BEGIN

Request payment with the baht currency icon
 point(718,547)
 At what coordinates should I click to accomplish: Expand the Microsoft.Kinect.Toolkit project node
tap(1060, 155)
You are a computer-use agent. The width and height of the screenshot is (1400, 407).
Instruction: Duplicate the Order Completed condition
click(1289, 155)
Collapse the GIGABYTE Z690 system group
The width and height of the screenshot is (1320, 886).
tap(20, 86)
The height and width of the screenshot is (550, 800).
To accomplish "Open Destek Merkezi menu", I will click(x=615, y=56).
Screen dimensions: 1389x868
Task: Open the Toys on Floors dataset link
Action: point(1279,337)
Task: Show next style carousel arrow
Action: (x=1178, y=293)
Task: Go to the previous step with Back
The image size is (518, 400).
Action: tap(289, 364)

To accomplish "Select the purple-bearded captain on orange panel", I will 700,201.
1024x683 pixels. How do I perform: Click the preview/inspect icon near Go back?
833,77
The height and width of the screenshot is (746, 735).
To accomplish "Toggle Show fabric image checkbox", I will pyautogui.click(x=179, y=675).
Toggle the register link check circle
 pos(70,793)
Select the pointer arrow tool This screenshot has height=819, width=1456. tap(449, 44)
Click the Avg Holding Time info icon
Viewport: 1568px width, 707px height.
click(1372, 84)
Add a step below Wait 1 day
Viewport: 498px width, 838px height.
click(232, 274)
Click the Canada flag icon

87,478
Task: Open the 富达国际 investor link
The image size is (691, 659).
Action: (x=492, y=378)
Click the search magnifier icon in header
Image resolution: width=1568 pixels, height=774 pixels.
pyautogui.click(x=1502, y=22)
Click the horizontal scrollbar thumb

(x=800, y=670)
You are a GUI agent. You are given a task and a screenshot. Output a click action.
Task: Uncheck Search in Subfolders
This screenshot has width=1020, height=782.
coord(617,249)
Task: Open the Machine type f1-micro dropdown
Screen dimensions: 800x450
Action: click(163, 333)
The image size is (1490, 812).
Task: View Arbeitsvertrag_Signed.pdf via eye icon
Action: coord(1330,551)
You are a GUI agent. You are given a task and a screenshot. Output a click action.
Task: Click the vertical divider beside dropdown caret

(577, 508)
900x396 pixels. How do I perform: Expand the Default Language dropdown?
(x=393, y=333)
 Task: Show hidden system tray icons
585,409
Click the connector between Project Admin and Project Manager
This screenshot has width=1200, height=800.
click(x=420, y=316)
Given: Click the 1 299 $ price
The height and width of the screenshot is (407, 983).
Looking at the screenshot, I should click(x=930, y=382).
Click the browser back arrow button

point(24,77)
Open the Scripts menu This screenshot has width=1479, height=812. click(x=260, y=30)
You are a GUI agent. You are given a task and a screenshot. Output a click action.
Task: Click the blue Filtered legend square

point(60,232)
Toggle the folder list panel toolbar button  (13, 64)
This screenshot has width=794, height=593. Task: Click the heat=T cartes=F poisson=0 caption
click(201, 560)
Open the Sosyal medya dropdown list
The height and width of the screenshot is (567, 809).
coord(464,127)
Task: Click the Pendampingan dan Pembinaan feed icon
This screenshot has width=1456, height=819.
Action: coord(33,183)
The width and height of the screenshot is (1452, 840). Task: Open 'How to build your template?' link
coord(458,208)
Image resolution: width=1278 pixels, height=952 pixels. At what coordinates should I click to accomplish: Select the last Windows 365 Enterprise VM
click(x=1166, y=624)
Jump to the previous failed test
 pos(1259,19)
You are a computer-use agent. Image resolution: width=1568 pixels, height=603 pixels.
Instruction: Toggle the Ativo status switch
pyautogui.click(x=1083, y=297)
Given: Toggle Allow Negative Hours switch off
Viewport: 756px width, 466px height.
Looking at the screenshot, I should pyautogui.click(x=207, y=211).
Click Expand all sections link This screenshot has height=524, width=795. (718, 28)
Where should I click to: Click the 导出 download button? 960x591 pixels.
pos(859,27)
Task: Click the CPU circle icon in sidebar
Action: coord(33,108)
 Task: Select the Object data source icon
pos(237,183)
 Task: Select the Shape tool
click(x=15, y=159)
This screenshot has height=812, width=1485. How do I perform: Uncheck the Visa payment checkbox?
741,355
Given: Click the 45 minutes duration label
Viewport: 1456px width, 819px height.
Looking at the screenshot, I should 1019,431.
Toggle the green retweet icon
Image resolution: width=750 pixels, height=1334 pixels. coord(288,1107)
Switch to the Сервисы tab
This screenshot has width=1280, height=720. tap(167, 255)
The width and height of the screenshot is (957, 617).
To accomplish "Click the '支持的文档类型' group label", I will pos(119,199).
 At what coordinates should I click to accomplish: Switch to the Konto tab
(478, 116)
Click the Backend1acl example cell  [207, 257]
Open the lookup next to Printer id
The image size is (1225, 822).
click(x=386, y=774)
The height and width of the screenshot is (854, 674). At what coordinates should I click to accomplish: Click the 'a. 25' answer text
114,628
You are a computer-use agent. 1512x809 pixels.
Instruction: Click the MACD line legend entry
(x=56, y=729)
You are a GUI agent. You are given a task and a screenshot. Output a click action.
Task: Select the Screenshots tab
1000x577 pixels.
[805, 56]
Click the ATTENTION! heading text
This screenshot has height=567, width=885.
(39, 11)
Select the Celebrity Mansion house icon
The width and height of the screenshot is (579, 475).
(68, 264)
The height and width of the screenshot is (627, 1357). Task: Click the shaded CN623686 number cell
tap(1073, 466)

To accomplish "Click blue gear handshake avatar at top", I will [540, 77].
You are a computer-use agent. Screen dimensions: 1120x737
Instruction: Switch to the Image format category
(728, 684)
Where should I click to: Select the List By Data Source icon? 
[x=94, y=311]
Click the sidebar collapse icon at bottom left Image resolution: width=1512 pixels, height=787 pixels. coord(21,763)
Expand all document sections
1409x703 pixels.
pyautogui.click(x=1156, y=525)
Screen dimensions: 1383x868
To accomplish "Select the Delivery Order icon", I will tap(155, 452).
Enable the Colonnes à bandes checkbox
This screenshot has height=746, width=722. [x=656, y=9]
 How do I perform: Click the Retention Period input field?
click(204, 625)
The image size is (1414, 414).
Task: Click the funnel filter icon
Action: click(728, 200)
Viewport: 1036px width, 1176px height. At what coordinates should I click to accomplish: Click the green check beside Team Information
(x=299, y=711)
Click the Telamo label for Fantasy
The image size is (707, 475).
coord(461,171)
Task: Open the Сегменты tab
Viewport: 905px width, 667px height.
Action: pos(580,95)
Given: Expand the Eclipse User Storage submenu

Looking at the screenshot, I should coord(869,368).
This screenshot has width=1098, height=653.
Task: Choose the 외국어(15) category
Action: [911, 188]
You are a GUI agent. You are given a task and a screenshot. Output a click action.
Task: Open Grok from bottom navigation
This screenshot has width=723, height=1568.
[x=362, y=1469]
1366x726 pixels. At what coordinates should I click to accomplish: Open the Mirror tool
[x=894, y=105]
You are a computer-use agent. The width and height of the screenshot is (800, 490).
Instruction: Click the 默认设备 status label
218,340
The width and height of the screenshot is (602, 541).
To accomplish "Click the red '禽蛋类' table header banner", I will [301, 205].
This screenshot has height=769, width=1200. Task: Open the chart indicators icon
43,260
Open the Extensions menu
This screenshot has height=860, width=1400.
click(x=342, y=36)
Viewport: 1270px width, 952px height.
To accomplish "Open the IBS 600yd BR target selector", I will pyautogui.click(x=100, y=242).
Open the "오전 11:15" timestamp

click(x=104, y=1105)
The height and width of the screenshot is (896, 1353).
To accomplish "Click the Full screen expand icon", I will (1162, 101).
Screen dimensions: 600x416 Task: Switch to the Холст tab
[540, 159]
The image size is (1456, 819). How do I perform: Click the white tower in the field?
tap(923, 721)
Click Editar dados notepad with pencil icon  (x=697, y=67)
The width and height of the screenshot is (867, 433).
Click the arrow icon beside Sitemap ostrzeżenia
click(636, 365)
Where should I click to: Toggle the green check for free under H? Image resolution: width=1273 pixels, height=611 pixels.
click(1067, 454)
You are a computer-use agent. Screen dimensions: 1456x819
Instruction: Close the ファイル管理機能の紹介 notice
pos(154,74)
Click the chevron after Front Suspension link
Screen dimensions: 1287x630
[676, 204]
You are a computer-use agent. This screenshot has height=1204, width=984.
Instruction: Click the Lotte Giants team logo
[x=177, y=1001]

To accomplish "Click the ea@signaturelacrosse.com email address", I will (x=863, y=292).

END

» **Exercise directions**: Could you rewrite the stretch of the data above, from the line containing "The image size is (1456, 819)." through the line containing "click(636, 365)", as a JSON list of strings with one string per line and blank lines left out?

» **Exercise solution**:
[
  "The image size is (1456, 819). How do I perform: Click the white tower in the field?",
  "tap(923, 721)",
  "Click Editar dados notepad with pencil icon  (x=697, y=67)",
  "The width and height of the screenshot is (867, 433).",
  "Click the arrow icon beside Sitemap ostrzeżenia",
  "click(636, 365)"
]